Crypto markets are confronting a fast-moving repricing of US monetary policy expectations, and macro trader Alex Krüger argues that even after last week’s sharp dovish turn, futures curves still fail to discount what a Trump-aligned Federal Reserve leadership could look like.
Fed Cut Mispricing Sets Up Crypto Repricing Event
In a post on X, Krüger shared a CME-derived table of implied policy rates for late-stage 2026 and framed it as the market’s baseline for the post-Powell transition. The table shows an expected fed funds rate of 3.47% for the April 29, 2026 FOMC meeting (347 bps), drifting to 3.29% for June 17, 2026 (329 bps), to 3.10% for September 16, 2026 (310 bps), and to 2.99% for December 9, 2026 (299 bps).
In other words, the curve prices roughly 48 basis points of easing between late April and early December 2026 about two quarter-point cuts across that span—implying a relatively gradual descent toward just under 3%.
Krüger’s core claim is that this path is inconsistent with the policy preferences he associates with the Trump camp, and therefore inconsistent with an “ultra dovish” chair appointment. He situates the April 2026 meeting as the last one under Jerome Powell’s chairmanship, whose four-year term ends in mid-May 2026, and then treats the June 2026 meeting as the first under a new chair.
Against that transition, Krüger points to Fed Governor Stephen Miran—whom he casts as a proxy for Trump-world monetary instincts—as advocating a much faster return to neutral. In Krüger’s telling, Miran has argued that the “appropriate fed funds rate” is “roughly 2% to 2.5%,” has linked this year’s tighter stance to a rise in the neutral rate, and has characterized his divergence from colleagues as centered on “speed of cuts,” not destination.
Krüger also highlights Miran’s preference for “50 bps cuts” over 25-bp steps as the way to get policy back to neutral. On Krüger’s arithmetic, a futures curve that delivers only about 50 bps of easing from the first post-Powell meeting in June 2026 through December 2026 is not a curve that has truly priced a Trump-era chair willing to front-load larger moves.
Put simply, he sees the market as still anchored to a Powell-style glide path, even while political risk is skewing toward more abrupt easing. “The Trump camp wants faster and bigger cuts, many of them. The Fed only cutting 50bps between the new Fed Chair’s FOMC in June and December 2026 falls short. That’s why I sustain an ultra dovish Fed Chair appointed by Trump is not priced in,” Krüger concludes.

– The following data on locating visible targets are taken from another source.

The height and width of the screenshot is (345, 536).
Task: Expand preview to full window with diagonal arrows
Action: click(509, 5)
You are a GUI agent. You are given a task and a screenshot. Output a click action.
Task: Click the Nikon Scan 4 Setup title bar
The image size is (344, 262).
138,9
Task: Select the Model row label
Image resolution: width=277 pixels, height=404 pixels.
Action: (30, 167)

December Rate Cut Seems Likely
The timing of Krüger’s warning matters because the front end has already undergone a dramatic swing. Last week, traders sharply increased the probability of another cut at the Fed’s December meeting after New York Fed President John Williams said rates could fall “in the near term,” a remark that pushed implied odds of a quarter-point December move into the mid-70% range on CME FedWatch, up from roughly 40% the day before.

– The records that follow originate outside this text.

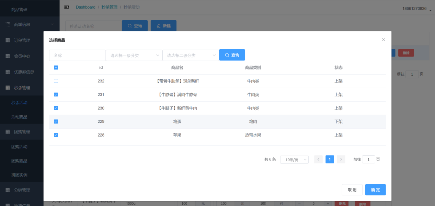Click the 订单管理 grid icon in sidebar
435x206 pixels.
click(x=8, y=40)
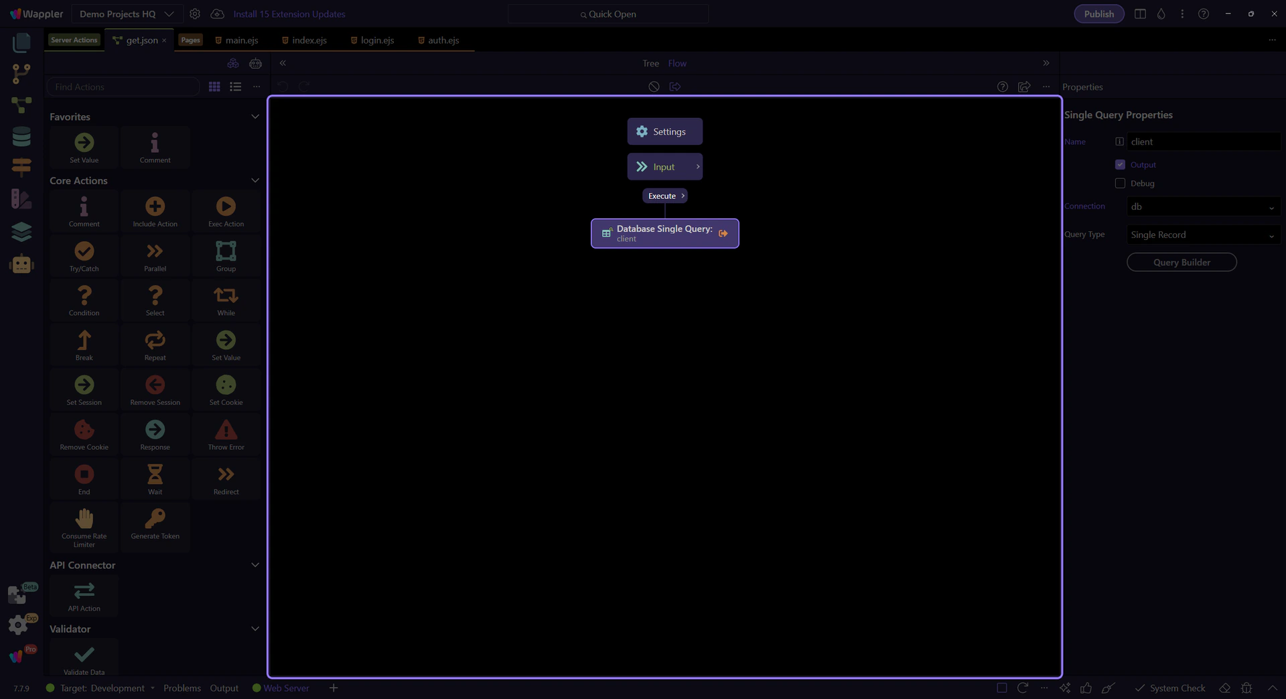Add a Try/Catch action
This screenshot has width=1286, height=699.
(x=84, y=255)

In parallel, Goldman Sachs chief economist Jan Hatzius reiterated a baseline in which the Fed cuts in December, then again in March and June 2026, taking the policy band down to roughly 3.00%–3.25%.” We expect another Fed cut in December, followed by two more moves in March and June 2026 that take the funds rate to 3-3.25%,” said Hatzius.
GOLDMAN SEES DOWNSIDE RISKS FOR ECONOMY NEXT YEAR
Goldman Sachs economists expect the Fed to cut rates in December, followed by a few more cuts in 2025, bringing rates just above 3%. Chief economist Jan Hatzius warns the economy could slow more than expected, requiring…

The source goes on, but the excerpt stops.